US leverage
larger than China might recognize HoonTing
雲程@Taipei Times 20200724
On Tuesday last week, the US Hong Kong Autonomy Act took effect, paving the way for targeted sanctions against mainland Chinese and Hong Kong officials, in response to Beijing’s imposition of national security legislation on the territory.
The earlier US-Hong Kong Policy Act of 1992 gives US presidents the
authority to revoke special treatment afforded to Hong Kong if it were to
become insufficiently autonomous from China due to Beijing reneging on its
obligations under the 1984 Sino-British Joint Declaration.
Beijing has never cared what the international community thinks about its
failure to respect an international treaty. It believes that
once Hong Kong is fully under China’s control, no one will care.
It would be a mistake to believe this is all Chinese President Xi
Jinping’s (習近平) doing. According to the memoirs of then-British prime
minister Margret Thatcher, during a 1982 UK-China summit, then-Chinese leader
Deng Xiaoping (鄧小平)
threatened that China’s military could walk in and capture Hong Kong in an
afternoon.
Thatcher told him that he could do so, but
the world would then see the Chinese Communist Party’s (CCP) true colors.
Thatcher said that only then Deng became
more accommodating.
On July 1, the day the national security law for Hong Kong came into
force, the Japanese daily Sankei Shimbun carried the headline: “Beijing has parked invisible tanks in Hong Kong.”
The world now understands the true nature of the
CCP: It is still hell-bent on exporting its brand of Maoist revolutionary
communism.
US sanctions against China could include prohibiting targeted individuals
or institutions from buying, selling or possessing real estate or financial
assets, as well as becoming a primary dealer of US government debt instruments
and operating as a repository for US government funds.
The prohibition of specific individuals from entering the US is simply
the hors d’oeuvre. The act even places an embargo on the export of dual-use
military and civilian US technology to Hong Kong.
During times of national crisis, the US constitution allows the president
to expand their powers almost on par with that of a dictator.

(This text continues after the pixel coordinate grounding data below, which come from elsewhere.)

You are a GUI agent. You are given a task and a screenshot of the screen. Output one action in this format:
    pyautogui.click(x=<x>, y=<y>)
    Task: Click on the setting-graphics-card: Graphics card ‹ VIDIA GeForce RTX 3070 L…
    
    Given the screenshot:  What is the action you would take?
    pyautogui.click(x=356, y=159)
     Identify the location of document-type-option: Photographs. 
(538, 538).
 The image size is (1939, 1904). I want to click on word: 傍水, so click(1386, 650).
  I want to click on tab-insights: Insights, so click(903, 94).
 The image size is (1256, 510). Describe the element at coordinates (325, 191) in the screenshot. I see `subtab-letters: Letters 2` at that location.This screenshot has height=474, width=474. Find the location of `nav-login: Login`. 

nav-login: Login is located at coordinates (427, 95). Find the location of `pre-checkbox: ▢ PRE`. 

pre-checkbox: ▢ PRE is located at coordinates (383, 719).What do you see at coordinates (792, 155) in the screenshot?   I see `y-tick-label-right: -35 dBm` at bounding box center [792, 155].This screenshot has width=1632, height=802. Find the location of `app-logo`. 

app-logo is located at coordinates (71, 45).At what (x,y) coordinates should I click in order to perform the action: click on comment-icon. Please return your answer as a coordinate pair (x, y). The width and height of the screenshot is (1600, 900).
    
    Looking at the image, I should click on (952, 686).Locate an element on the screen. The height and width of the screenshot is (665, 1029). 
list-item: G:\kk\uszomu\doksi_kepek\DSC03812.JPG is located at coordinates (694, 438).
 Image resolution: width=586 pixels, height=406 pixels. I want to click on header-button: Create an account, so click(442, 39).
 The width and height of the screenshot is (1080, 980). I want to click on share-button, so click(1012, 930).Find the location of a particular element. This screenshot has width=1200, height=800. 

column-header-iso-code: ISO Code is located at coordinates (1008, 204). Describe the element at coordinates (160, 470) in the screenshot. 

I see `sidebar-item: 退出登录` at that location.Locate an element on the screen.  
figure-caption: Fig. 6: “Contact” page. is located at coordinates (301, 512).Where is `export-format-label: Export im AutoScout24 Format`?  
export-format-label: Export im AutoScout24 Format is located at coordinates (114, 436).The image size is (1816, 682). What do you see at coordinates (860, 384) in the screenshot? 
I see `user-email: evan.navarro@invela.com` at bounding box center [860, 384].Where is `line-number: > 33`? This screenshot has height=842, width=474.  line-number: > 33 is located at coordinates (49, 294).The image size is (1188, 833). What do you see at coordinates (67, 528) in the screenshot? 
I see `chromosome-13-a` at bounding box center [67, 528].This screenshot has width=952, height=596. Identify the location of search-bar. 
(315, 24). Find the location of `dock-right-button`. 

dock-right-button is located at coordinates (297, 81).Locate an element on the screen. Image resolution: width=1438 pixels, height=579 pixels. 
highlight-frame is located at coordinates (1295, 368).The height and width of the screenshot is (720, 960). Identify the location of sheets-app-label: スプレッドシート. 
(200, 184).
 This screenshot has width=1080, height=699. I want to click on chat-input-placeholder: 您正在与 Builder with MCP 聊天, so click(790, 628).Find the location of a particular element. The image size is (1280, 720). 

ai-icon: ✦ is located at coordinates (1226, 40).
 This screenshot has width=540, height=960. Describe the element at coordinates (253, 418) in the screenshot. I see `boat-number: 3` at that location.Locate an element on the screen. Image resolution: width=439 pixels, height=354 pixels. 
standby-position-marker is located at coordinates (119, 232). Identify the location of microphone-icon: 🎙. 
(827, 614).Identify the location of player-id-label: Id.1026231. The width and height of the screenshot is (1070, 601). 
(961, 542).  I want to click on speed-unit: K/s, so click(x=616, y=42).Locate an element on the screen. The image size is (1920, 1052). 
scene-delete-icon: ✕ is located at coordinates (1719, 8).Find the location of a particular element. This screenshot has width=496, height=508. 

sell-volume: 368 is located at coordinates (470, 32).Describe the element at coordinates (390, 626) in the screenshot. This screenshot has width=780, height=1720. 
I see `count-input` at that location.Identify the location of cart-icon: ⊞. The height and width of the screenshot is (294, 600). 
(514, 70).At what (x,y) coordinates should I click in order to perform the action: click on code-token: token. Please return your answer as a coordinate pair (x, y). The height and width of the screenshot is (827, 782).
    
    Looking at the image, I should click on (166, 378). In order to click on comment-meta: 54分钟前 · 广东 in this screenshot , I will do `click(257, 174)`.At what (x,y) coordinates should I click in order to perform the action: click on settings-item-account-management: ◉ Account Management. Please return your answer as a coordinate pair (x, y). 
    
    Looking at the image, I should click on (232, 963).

During the height of World War I, to
facilitate the imposition of sanctions on the Central Powers, the US Senate in 1917 passed the Trading with the Enemy Act.
The act gives the US president the authority to impose wide-ranging
sanctions against an enemy nation, but also, to varying degrees, against an
enemy’s allies, third-party nations and even organizations and individuals —
even immigrant who have become US citizens, if they are suspected of
disloyalty, the act provides the legal basis for
sanctions.
The act extends far beyond the limited reach of the Hong Kong Autonomy
Act.
The 1917 act was never repealed and used during World War II against
Japan following its attack on Pearl Harbor. It remains in effect today.
However, it is ill-suited to counter the threat from China: Under international law, the definition of an “enemy” is
predicated on a declaration of war and the two or more nations involved being
“in a state of war.”
As such, Washington must use other available statutory instruments, such
as the 1933 Emergency Banking Act and the 1977 International Emergency Economic
Powers Act.
Many people are under the misapprehension that China controls massive amounts
of global debt and, most notably, US economic debt.
However, assets and debt are two sides of the
same coin: once the situation is reversed, it will become political capital for
Washington.
HoonTing is a political commentator.